PURIFICATION AND CHARACTERIZATION OF A DICTYOSTELIUM PROTEIN-KINASE REQUIRED FOR ACTIN ACTIVATION OF THE MG2+ ATPASE ACTIVITY OF DICTYOSTELIUM MYOSIN ID

We have isolated a protein from Dictyostelium with a molecular mass of 110 kDa as judged by SDS-gel electrophoresis that can stimulate the actin-activated MgATPase activity of Dictyostelium myosin ID (MyoD). In the presence of MgATP the 110-kDa protein incorporated phosphate into itself and into the heavy chain, but not the light chain, of MyoD. Phosphorylation to 0.5 mol of P-i/mol increased the MyoD actin-activated MgATPase rate from 0.2 to 3 mu mol/min/mg.

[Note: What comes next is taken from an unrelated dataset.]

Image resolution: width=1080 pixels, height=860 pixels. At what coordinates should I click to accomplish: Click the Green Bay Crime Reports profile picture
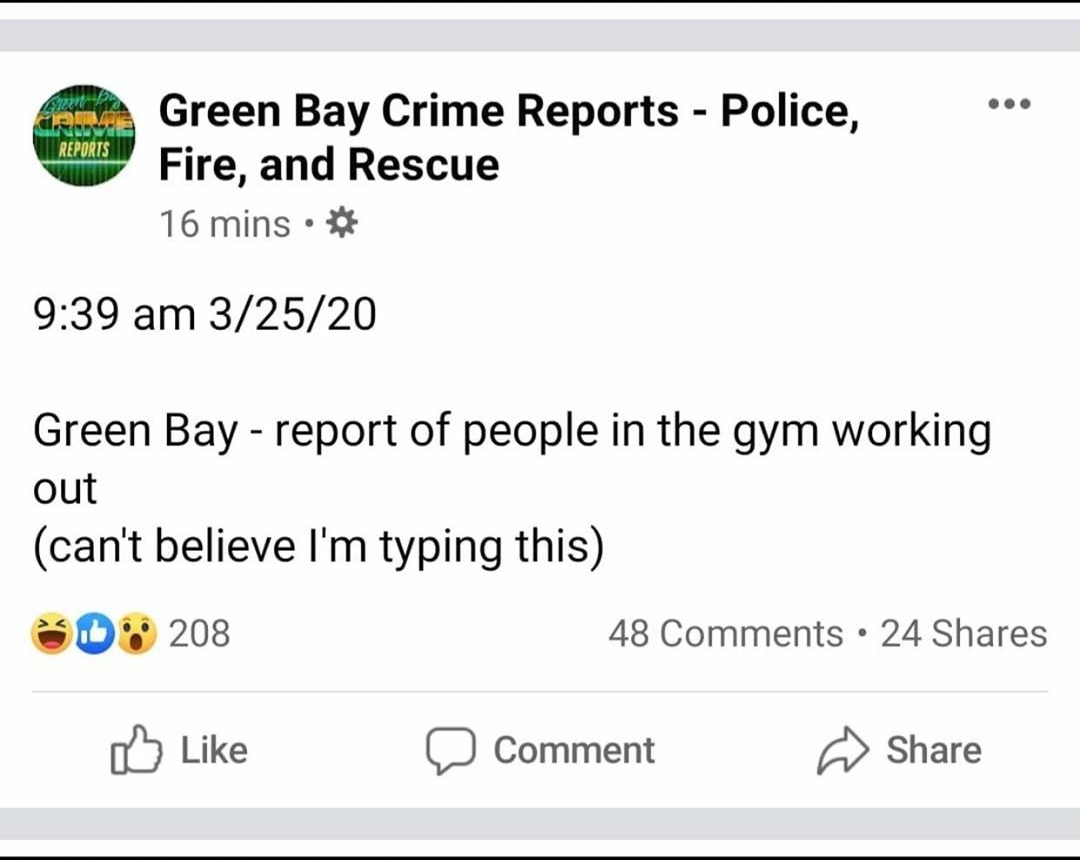click(x=84, y=135)
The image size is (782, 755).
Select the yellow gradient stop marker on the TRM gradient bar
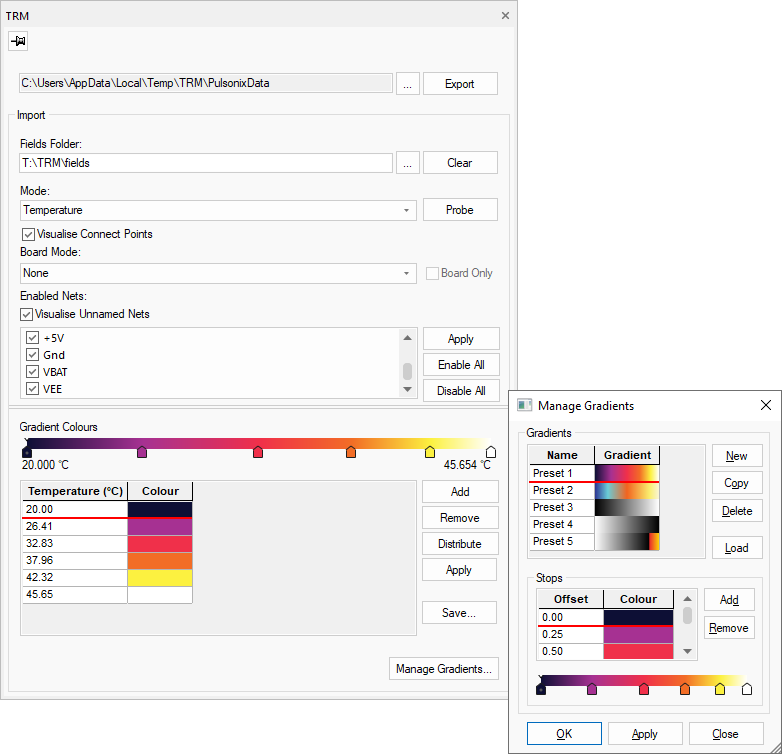click(x=430, y=452)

Renaturation following SDS-gel electrophoresis demonstrated that the 110-kDa protein contained intrinsic protein kinase and autophosphorylation activity. Autophosphorylation to 1 mol of P-i/mol enhanced the rate at which the 110-kDa protein kinase phosphorylated MyoD by 40-fold. The rate of autophosphorylation was strongly dependent on the 110-kDa protein kinase concentration, indicating an intermolecular reaction. Synthetic peptides of 9-11 residues corresponding to the heavy chain phosphorylation site of Acanthamoeba myosin IC and the homologous sites in Dictyostelium myosin IB (MyoB) and MyoD were poor substrates for the 110-kDa protein kinase. The 110-kDa protein kinase was unable to phosphorylate the MyoB isozyme suggesting that it may be specific for MyoD.